Zhao, the only name of a protester’s family, claimed that two of his acquaintances had been pepper sprayed while police had physically assaulted two others. He claimed that when he attempted to stop police from removing his friend, they stepped on his feet. He was left barefoot after misplacing his shoes during the protest.
About the protest conducted by a lone individual in Beijing, Zhao claims that protestors chanted,
“(We) do not want PCR (tests), we want freedom.”
After police pushed hundreds of others away with force just hours earlier in Shanghai, large audiences stood and watched as police began interfering with those who had gathered.
The current situation in China protests
Videos shared on social media on Sunday that managed to get past the censors are rumored to have been shot in Beijing, Guangzhou, Nanjing, and at least five other cities.
They displayed demonstrators fighting with police wearing white Covid safety suits or tearing down barricades erected to divide up neighborhoods.
According to protesters, hundreds of police in Shanghai lined up and formed clusters around the protesters to remove them from the area. The police worked several hours to disperse the demonstrators from Urumqi Road by breaking them into smaller groupings.
The cops were able to evacuate the crowd around 5 a.m. Sunday.
The unnamed protester claimed that he witnessed several individuals being dragged away and bundled into police trucks but could not identify them.
Zero Covid rules in China…
This is what happens when you don't have a 2nd Amendment ⚠️⚠️
— Libs of TikTok (@LibFails) November 27, 2022
In Beijing, the nation’s premier university, Tsinghua University, had a gathering on Sunday afternoon in front of one of the cafeterias. The witness, who wished to remain unnamed out of concern for retaliation, claimed that three young women had initially stood there with a straightforward message of condolence for the victims of the Urumqi apartment fire.

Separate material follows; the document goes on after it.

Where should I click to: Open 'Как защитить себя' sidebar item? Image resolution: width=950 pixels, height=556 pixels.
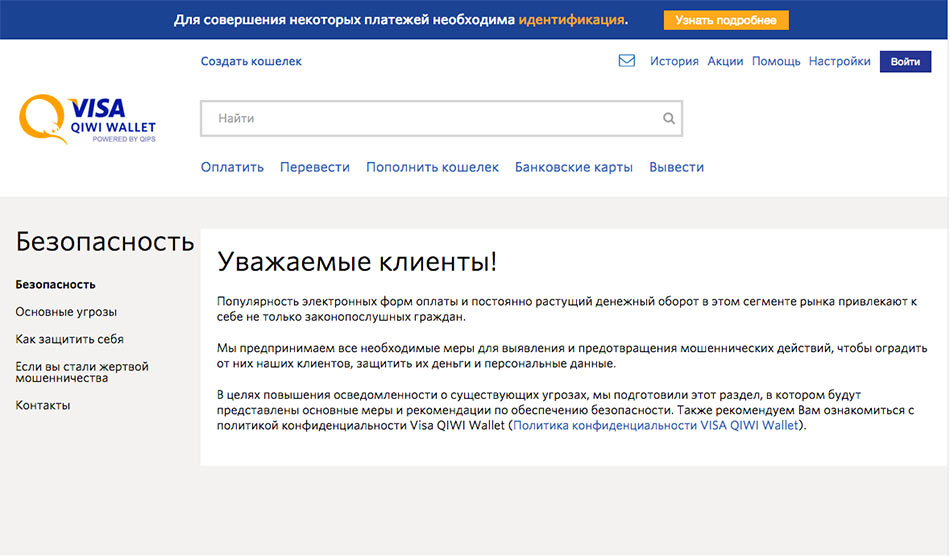(x=69, y=339)
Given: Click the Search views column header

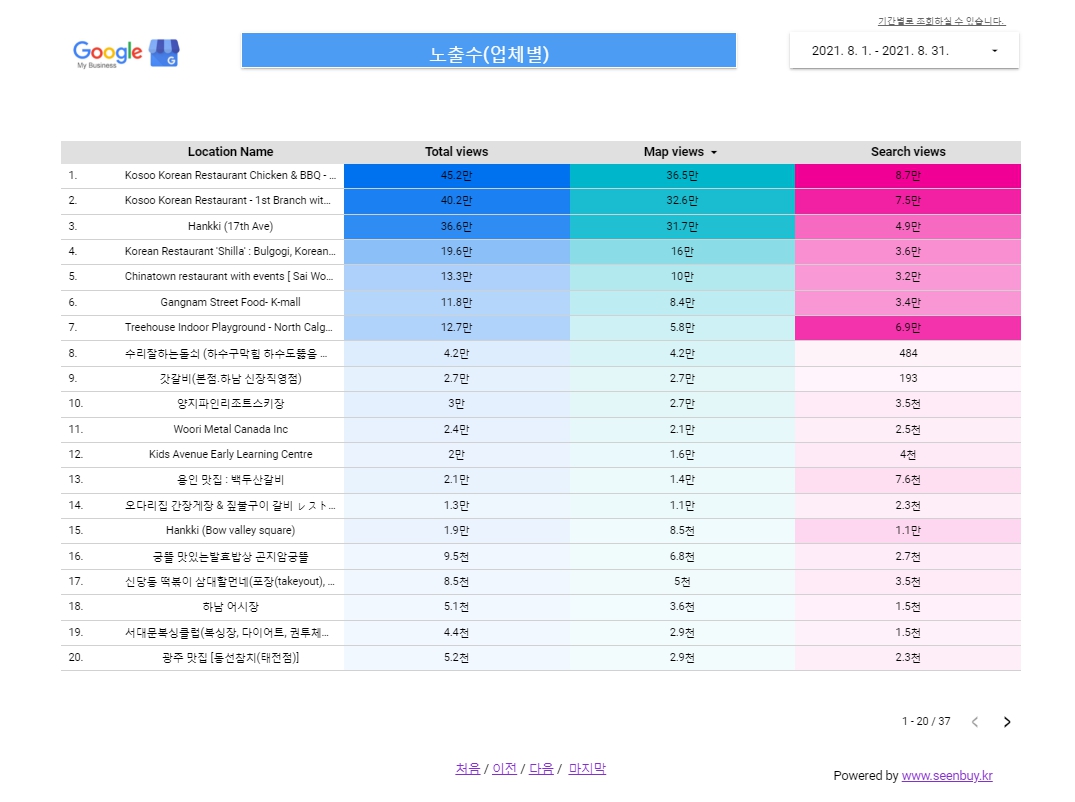Looking at the screenshot, I should click(907, 151).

Students sang the Internationale and shouted “freedom of speech.” Twitter user @vivianwubeijing, who is really trying her best to bring news to social media, tweeted the video of students protesting.

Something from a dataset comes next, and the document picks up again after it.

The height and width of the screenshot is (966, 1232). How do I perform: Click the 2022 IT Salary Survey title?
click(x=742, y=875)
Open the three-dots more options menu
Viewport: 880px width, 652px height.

Just come in. As a relay, at this moment hundreds of students are gathering on the campus of Tsinghua University (one of the tops in China) chanting “ freedom of expression democracy rule of law”, after dozens of such gatherings seen on campuses nationwide over past two days. pic.twitter.com/LUa4KPyqJh
— Vivian Wu (@vivianwubeijing) November 27, 2022
Journalists who reported China protests were arrested
Although it is difficult to confirm the exact number of attendees, AFP called the protests the biggest since the pro-democracy demonstrations in 1989. China is one of the few remaining nations in the world with severe “zero Covid” regulations, which frequently involve lockdowns and daily population testing.
Although the exact number is unknown, there are reports that the Chinese government detained some reporters who reported on the subject to the foreign press. One of the reporters at BBC said:
“The BBC is very concerned about the treatment of our journalist Ed Lawrence who was arrested and handcuffed while covering protests in Shanghai”
Beijing claimed he did not identify himself as a journalist.
We will continue to bring you new news about the protests in China.